Pollsters found that the majority support for legalized corner-crossing spanned the political spectrum, but was strongest among self-described independents (65%) and Democrats (63%). For comparison, 53% of Republicans said corner-crossing should be legal.
For several years, Montana Fish, Wildlife and Parks has maintained that corner-crossing is not legal in Montana. The agency has directed wardens investigating trespassing claims to pass citations to county attorneys, who may or may not pursue charges against the person in question.
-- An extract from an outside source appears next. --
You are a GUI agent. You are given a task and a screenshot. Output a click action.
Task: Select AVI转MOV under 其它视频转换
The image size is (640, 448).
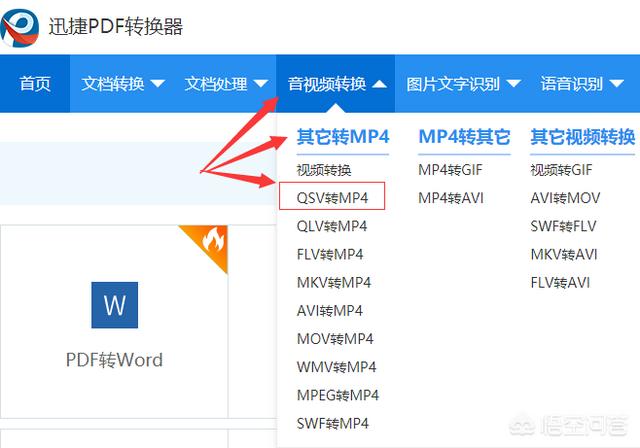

A 2022 analysis by OnX, a smartphone mapping company, found that Montana has nearly 900,000 acres of “corner-locked” land. Most of that checkerboard land is a legacy of the century-and-a-half-old decision Congress made to boost railroad expansion by granting railroad companies every other square mile along new rail lines.
The question of whether corner-crossing is an act of trespassing came to a head in Wyoming in 2022, when pharmaceutical executive Fred Eshelman pressed civil and criminal trespass charges against four corner-crossing hunters from Missouri who came to the state to hunt on Bureau of Land Management holdings near Elk Mountain, where Eshelman owns a 22,000-acre ranch.
After a lengthy court fight, none of the charges stuck, with the 10th Circuit Court of Appeals’ ruling that “the hunters could corner-cross as long as they did not physically touch” Eshelman’s land. The ruling technically applies only to states in that circuit: Wyoming, Colorado, New Mexico, Nebraska, Utah, Kansas and Oklahoma.
Since Montana is in a different appellate circuit, the ruling isn’t binding law here, although two groups in Montana — United Property Owners of Montana and the Montana Stockgrowers Association — filed briefs in support of Eshelman. Montana lawmakers in 2013 debated a bill to make the practice explicitly legal and another in 2017 to make it explicitly illegal. Neither of them passed.
There is at least one example in Montana of a corner-crossing hunter receiving misdemeanor charges after hunting on checkerboard land, although that case was different from the Wyoming case given that the corners weren’t perfectly aligned. In 2019, Paradise Valley resident Cody Cherry was cited for failure to obtain landowner permission to hunt. Due to a surveying quirk, a private ranch owned the 80-foot swath of land between the two corners of public land that Cherry attempted to connect on horseback.